ROMA – Piet Mondrian (Amesfoort, 1872 – New York, 1944) è il pittore che meglio incarna la figura dell’artista completo che procede il suo percorso creativo con regolarità e metodo. In contrasto con la vulgata del genio incompreso che insegue il fuoco dei sentimenti e delle emozioni, Mondrian ci insegna che solo con l’applicazione, il metodo, la riflessione il pensiero è possibile creare opere d’arte capaci di coinvolgere i cuori e risvegliare sensazioni profondi nell’osservatore.

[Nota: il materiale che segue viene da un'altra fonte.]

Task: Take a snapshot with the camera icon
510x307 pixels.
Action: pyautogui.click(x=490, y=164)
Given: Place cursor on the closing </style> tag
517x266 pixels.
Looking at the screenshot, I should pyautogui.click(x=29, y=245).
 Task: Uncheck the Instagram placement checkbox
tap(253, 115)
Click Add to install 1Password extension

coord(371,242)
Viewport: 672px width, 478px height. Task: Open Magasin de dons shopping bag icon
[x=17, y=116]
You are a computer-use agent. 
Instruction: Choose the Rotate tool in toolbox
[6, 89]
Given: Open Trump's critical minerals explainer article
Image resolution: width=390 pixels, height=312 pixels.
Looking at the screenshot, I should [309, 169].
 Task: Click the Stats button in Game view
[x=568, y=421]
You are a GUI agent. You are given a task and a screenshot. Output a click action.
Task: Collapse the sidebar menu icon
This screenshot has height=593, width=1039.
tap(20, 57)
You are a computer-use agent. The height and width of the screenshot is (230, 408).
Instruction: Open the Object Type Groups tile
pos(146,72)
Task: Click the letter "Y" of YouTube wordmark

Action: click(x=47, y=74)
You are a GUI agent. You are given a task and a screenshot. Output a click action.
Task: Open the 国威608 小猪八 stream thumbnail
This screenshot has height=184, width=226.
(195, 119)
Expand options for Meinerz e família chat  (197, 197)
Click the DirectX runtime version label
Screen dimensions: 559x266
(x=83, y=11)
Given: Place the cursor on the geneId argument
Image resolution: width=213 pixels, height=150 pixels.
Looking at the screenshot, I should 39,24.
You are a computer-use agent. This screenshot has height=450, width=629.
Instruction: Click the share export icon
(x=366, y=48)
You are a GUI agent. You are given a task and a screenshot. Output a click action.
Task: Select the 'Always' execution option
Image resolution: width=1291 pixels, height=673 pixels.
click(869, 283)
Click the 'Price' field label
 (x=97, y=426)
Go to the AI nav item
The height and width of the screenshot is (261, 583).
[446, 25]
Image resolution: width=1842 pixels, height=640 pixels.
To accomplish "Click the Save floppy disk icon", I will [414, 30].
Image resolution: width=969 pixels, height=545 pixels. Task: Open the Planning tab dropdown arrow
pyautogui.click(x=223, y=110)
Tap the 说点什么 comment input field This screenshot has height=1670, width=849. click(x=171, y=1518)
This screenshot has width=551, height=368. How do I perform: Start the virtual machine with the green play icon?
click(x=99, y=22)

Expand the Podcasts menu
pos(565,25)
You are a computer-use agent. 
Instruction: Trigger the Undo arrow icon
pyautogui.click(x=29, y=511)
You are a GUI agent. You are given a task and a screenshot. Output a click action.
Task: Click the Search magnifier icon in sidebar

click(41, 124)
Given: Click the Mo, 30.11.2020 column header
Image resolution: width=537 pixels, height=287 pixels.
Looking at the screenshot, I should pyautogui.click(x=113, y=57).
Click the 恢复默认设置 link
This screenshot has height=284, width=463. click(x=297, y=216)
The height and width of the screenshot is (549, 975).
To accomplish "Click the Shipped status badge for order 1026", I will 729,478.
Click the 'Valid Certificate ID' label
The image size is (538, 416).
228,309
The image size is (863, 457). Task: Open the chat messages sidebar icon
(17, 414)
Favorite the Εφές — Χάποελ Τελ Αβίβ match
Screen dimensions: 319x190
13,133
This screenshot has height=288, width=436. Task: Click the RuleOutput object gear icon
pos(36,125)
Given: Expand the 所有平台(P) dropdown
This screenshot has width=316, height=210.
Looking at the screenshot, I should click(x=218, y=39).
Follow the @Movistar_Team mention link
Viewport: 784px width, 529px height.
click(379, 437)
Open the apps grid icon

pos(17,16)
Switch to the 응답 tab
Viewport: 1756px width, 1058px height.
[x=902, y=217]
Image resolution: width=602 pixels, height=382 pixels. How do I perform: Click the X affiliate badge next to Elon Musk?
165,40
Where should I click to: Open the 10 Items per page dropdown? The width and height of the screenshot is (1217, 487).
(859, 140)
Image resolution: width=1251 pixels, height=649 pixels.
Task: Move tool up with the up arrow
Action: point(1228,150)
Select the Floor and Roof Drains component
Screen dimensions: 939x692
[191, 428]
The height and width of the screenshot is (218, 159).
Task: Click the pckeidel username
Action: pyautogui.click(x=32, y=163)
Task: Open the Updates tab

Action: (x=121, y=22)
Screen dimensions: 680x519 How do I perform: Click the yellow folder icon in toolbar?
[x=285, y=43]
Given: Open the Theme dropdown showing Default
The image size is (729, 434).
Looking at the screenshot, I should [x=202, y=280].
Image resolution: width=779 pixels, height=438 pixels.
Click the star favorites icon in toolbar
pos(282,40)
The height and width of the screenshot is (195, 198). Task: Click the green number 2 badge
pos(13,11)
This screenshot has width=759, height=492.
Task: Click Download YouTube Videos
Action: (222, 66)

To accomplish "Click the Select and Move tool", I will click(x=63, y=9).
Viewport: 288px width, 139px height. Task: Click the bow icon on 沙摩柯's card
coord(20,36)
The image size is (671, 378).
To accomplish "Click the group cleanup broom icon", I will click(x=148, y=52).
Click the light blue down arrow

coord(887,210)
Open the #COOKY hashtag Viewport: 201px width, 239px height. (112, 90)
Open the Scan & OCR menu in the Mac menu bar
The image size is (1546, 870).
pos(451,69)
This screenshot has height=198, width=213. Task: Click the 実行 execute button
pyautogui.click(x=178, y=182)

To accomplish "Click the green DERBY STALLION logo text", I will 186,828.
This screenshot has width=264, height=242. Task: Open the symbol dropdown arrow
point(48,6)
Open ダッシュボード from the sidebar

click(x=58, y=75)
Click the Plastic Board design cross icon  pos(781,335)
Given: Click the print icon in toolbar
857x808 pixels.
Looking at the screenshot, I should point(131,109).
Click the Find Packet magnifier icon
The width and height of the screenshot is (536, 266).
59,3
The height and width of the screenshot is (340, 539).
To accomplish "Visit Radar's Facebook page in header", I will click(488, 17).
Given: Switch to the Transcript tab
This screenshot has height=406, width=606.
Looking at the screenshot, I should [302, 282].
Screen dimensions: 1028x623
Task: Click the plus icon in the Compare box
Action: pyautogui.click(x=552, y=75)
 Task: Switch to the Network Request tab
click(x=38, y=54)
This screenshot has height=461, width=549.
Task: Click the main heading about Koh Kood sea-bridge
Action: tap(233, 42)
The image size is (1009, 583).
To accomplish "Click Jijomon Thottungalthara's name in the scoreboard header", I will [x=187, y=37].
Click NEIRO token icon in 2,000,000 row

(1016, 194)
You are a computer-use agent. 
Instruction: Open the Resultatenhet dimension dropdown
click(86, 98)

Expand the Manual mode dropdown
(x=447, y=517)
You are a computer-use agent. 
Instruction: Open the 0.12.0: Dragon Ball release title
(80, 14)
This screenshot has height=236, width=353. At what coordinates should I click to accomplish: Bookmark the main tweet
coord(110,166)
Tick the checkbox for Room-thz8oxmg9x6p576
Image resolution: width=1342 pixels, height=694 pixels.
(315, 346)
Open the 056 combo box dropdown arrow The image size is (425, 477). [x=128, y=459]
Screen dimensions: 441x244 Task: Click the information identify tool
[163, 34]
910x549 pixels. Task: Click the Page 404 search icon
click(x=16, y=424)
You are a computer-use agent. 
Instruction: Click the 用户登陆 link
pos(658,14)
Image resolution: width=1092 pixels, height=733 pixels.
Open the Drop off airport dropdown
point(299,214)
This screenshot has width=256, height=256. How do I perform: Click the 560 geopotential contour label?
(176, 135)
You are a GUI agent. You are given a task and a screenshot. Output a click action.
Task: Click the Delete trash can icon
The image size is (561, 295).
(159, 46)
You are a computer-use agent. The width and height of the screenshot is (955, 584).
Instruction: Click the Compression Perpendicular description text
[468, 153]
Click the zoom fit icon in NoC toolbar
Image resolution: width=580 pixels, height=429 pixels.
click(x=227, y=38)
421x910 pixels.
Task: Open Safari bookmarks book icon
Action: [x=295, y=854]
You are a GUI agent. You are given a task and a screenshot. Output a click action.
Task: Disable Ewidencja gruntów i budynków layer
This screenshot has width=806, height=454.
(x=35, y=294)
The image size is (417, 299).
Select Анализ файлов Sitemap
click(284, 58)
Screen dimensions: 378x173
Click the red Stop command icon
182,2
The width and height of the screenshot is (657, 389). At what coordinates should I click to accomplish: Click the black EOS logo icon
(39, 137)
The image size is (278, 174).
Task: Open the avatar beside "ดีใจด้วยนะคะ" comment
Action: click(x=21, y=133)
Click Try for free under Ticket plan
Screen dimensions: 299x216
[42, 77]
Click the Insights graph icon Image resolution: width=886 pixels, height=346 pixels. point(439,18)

Al di là dell’artificiosità, del tecnicismo, dell’intellettualismo fine a se stesso la pittura di Mondrian va diretta ai problemi nodali dell’esistenza umana: la ricerca equilibrio interiore, la dinamica delle diversità e degli opposti , la possibilità dell’incontro e del dialogo tra differenti visioni della vita. Mondrian riesce a raffigurare il concetto stesso dell’arte nel suo astrattismo fatto di forme geometriche, colori e intersezioni di linee partendo da un ragionamento di fondo che tutti sembrano aver dimenticato: l’arte, qualunque essa sia, è finzione e bisogna andare alla radice dell’espressione e delle sensazioni per dargli il suo giusto valore e significato.

 

Nella mostra che si tiene in questi giorni al Complesso del Vittoriano dal titolo emblematico “ Piet Mondrian – l’armonia perfetta” si ha modo di apprezzare appieno il pensiero e il lavoro pittorico del maestro olandese che ha non solo fondato l’astrattismo ma ha influenzato in modo inequivocabile le successive generazioni di artisti. L’esposizione presenta capolavori in gran parte provenienti dal Gemeentemuseum dell’Aia e vanta la collaborazione e il supporto di grandi istituzioni museali come il Denver Art Museum, il Philadelphia Art Museum, la National Gallery of Canada di Ottawa, il National Museum of Modern Art di Kyoto.La mostra “Mondrian. L’armonia perfetta” è a cura di Benno Tempel, Direttore del Gemeentemuseum dell’Aia, e si avvale di un prestigioso comitato scientifico composto da Hans Janssen, Gemeentemuseum, L’Aia, Franz W. Kaiser, Gemeentemuseum, L’Aia, Michael White, Università di York, Frans Postma, Architetto. L’esposizione, che nasce sotto l’Alto Patronato del Presidente della Repubblica Italiana, è promossa dal Ministero per i Beni e le Attività Culturali, in collaborazione e con la partecipazione della Regione Lazio – Presidenza e Assessorato alla Cultura, Arte e Sport -, di Roma Capitale – Assessorato alle Politiche Culturali e Centro Storico, Assessorato alla Famiglia, all’Educazione e ai Giovani –, della Provincia di Roma – Presidenza e Assessorato alle Politiche culturali – e con il patrocinio del Senato della Repubblica, della Camera dei Deputati, del Ministero degli Affari Esteri, dell’Ambasciata del Regno dei Paesi Bassi a Roma e dell’Istituto per la Storia del Risorgimento Italiano. La rassegna è organizzata e realizzata da Comunicare Organizzando di Alessandro Nicosia. “Piet Mondrian è uno dei pochi artisti che hanno lasciato una produzione regolare. Pochi come lui hanno saputo rinnovarsi continuamente dall’inizio della loro carriera sino alla morte, mantenendo una tensione costante. In questa produzione, ciò che affascina e desta ammirazione è la ricerca di una pittura armoniosa, dalla quale sarebbe nata l’arte astratta… Per Mondrian l’arte era più che la mera riproduzione della realtà. Con la sua pittura, voleva raggiungere uno scopo più alto. Era alla ricerca dell’armonia, di un’arte universale”. Le parole di Benno Tempel ben esemplificano il titolo della mostra “Mondrian. L’armonia perfetta”.